This blog post is explanation for the algorithm I used in previous post.
The algorithm is to determine which country does an IP come from.
Input: an IPv4 string (eg. 199.191.56.130)
Output: country name (eg. United States)
Existing libraries
Why did I have to “reinvent the wheel”
They are all good for translating IP to Country. They also provides easy-to-use APIs, however I didn’t find a way to use them with Apache Spark. I had to import them whenever I want to process something (eg. a line from a log file) which drains too much performance for library initialization.
Because of that reason, I needed to write a piece of code to translate IP to Country myself which should be simple, fast and be able broadcasted by Apache Spark.
Mindmax Database
There’s no straight algorithm to determine which country an IP comes from, I have to use a database that contains a map from an IP range to a country to know which range the IP belongs thus I know its country.
Mindmax provides simple, accurate and frequently updated that kind of database. They have GeoIP2
and GeoLagacy
in binary and CSV format. I used GeoIP2 CSV version because of its simplicity and readabily.
Download the database
You can download it from here, please choose GeoLite Country.
In this database, there’s only one CSV file containing many lines. Each line is a mapping from IP range to country and it looks like this:
"2.17.252.0","2.17.255.255","34733056","34734079","DE","Germany"
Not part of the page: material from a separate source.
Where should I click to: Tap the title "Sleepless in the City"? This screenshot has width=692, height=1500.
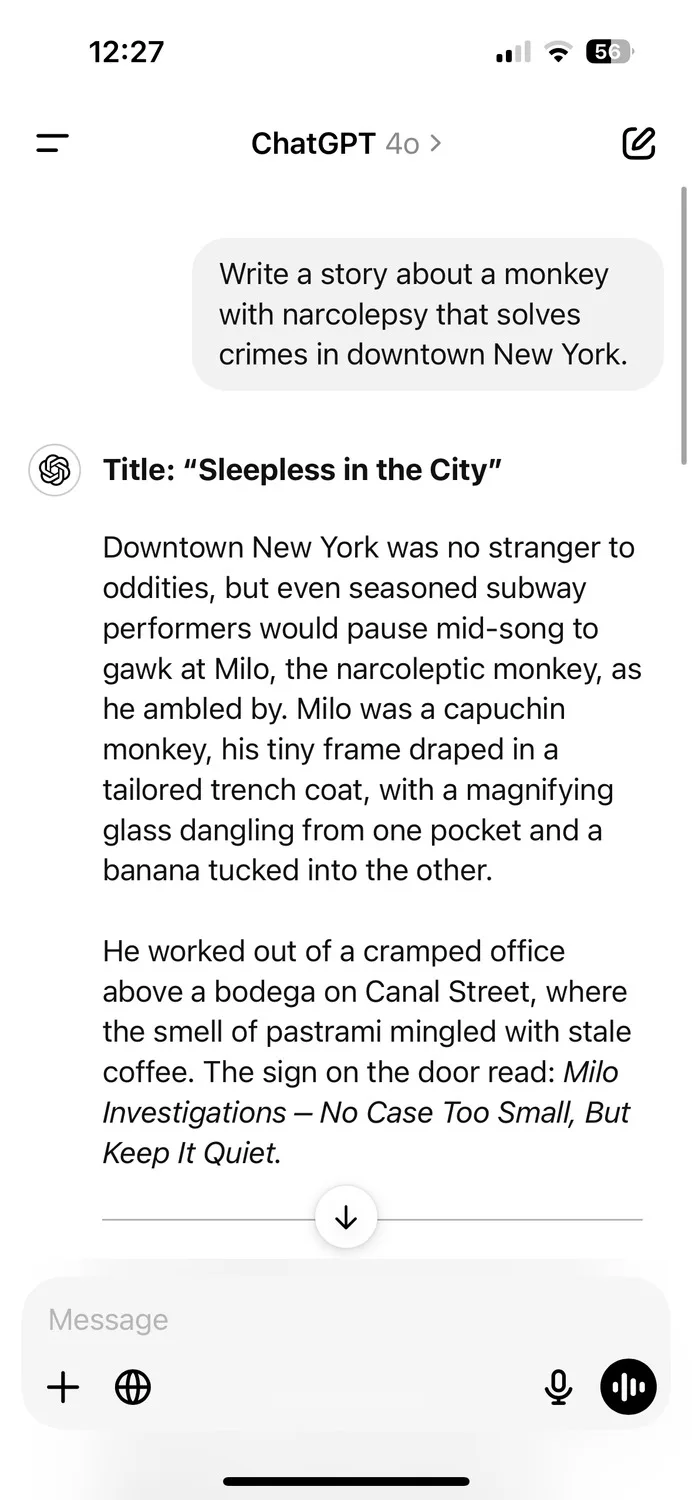(302, 470)
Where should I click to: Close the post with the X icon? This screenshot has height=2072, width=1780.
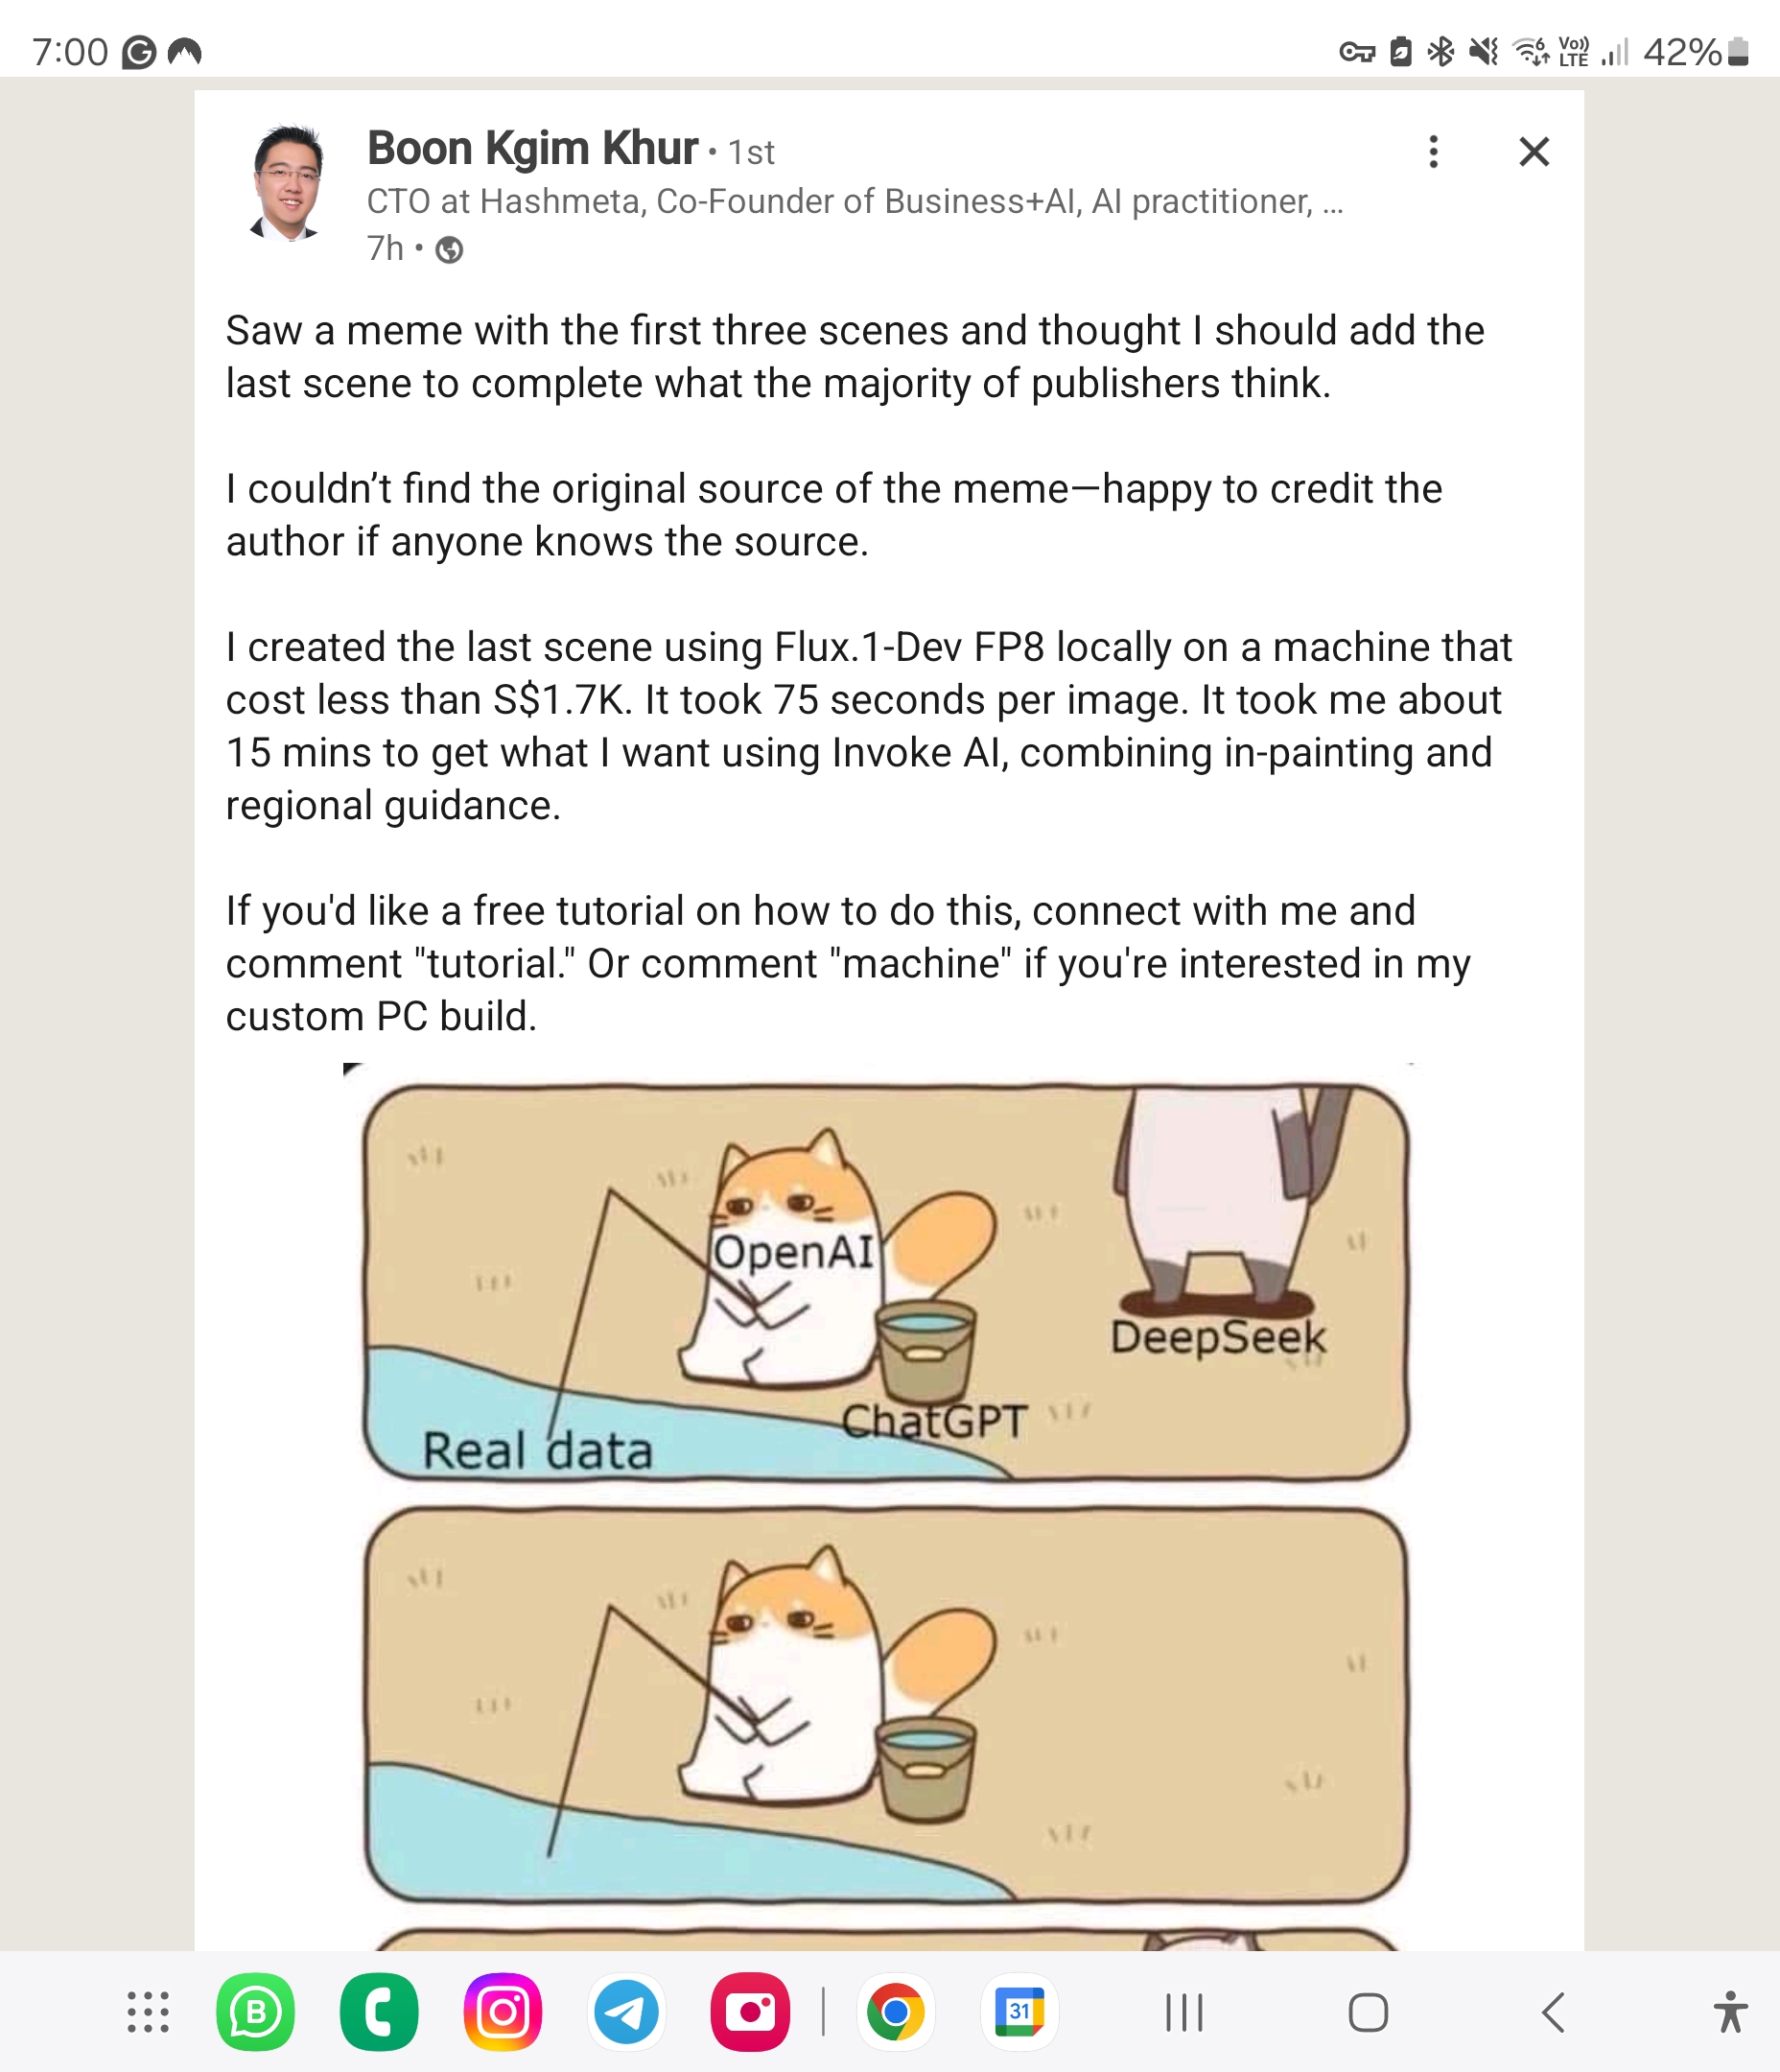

It starts with two IPs defining the IP range follow with 2 numbers that are the previous 2 IPs in integer. It ends with the country code and country name. So that line means every IPs from 2.17.252.0 to 2.17.255.255 comes from Germany. It also means every IPs in integer between 34733056 and 34734079 is Germany.
Working with integer is always simpler and faster than string so I decided to use IP in integer form so I used only:
"34733056" "34734079" "Germany"
to define an IP range.
Our problem
Given a specific IP, our problem now turns into finding a range which the IP belongs to. So if “2.17.252.10” is our IP, the algorithm should know it belongs to ["2.17.252.0", "2.17.255.255"]
so it comes from “Germany”.
The algorithm
Because I decided to use integer to represent IP address so I need to find a way to convert from IP address to integer. It’s pretty simple to figure out the formular like this:
Integer for o1.o2.o3.o4: 16777216 * o1 + 65536 * o2 + 256 * o3 + o4
Next, I have to determine which range does that integer x belong to.
It’s quite simple that I can loop through every given ranges [a, b]. If a <= x <= b, that range is the result and I know the corresponding country name. This algorithm is simple but slow because its lookup complexity is O(n) where n is number of given ranges (about 100k in the database).
It’s just too slow for me, I looked at the database and thought those ranges shouldn’t be overlapped. I checked to see if i was right or not by this peice of code:
>>> ranges = []
>>> with open('GeoIPCountryWhois.csv', 'rb') as file:
... reader = csv.reader(file)
... for row in reader:
... ranges.append((int(row[2]), int(row[3]), row[5]))
...
>>> ranges.sort(key=lambda e: e[0])
>>> overlapped = False
>>> for i in range(0, len(ranges)):
... if i > 0 and ranges[i-1][1] > ranges[i][0]:
... overlapped = True
... break
...
>>> overlapped
False
I was right, that means if I sort those ranges [ai, bi] in respect of ai (i comes from 1..n) I have
[a1 < b1] < [a2 < b2] < [a3 < b3] < ... < [an < bn].
If I found a range, there’s no other ranges that the IP belongs to.
Having [ai, bi] where ai is the greatest number which smaller or equal than x among a1, a2, …, an, If x <= bi, x belongs to that range otherwise x doesn’t belong to any ranges.
To find the greatest number which is smaller or equal than x, I can use binary search which is way faster than previous algorithm with O(logn) complexity.
Python provides bisect library with binary searching algorithm built in so I didn’t have to implement it myself.
Implementation
This is my code using the algorithm above:
def ip_to_country(ip):
# collection of ranges, each range is a tupple of (starting ip, ending ip, country)
ranges = []
# array of starting ip for searching
keys = []
# read from database to collect ip ranges
with open('GeoIPCountryWhois.csv', 'rb') as f:
reader = csv.reader(f)
for row in reader:
ip_start = int(row[2])
ip_end = int(row[3])
ranges.append((ip_start, ip_end, row[5], row[0], row[1]))
keys.append(ip_start)
# convert IP to integer
(o1, o2, o3, o4) = ip.split('.')
i_ip = 16777216 * int(o1) + 65536 * int(o2) + 256 * int(o3) + int(o4)
result = None
# I dont have to sort the ranges because those ranges are already sorted in the
# Mindmax database
# using bisect to find the position i that every key goes before i will smaller
# or equal to i_ip
index = bisect.bisect(keys, i_ip)
# if the position is greater than 0, the one before that position is the greatest
# which is smaller or equal to i_ip
if index > 0:
# get that range
found_range = ranges[index - 1]
# if ending ip is greater or equal to i_ip, return the country name
if found_range[1] >= i_ip:
result = found_range[2]
# otherwise, the IP doesn't belong to any ranges
else:
result = "Unknown"
# if the position is 0, the IP doesn't belong to any ranges
else:
result = "Unknown"
return result
Conclusion
With this implementation, it’s simple, fast and easy to understand. Most important thing is that it can be used effectively with Apache Spark by broadcasting the ranges
and keys
arrays.
I used this implementation with Apache Spark to process 5 GB log file in 110s. I took an hour to process the same file using existing libraries.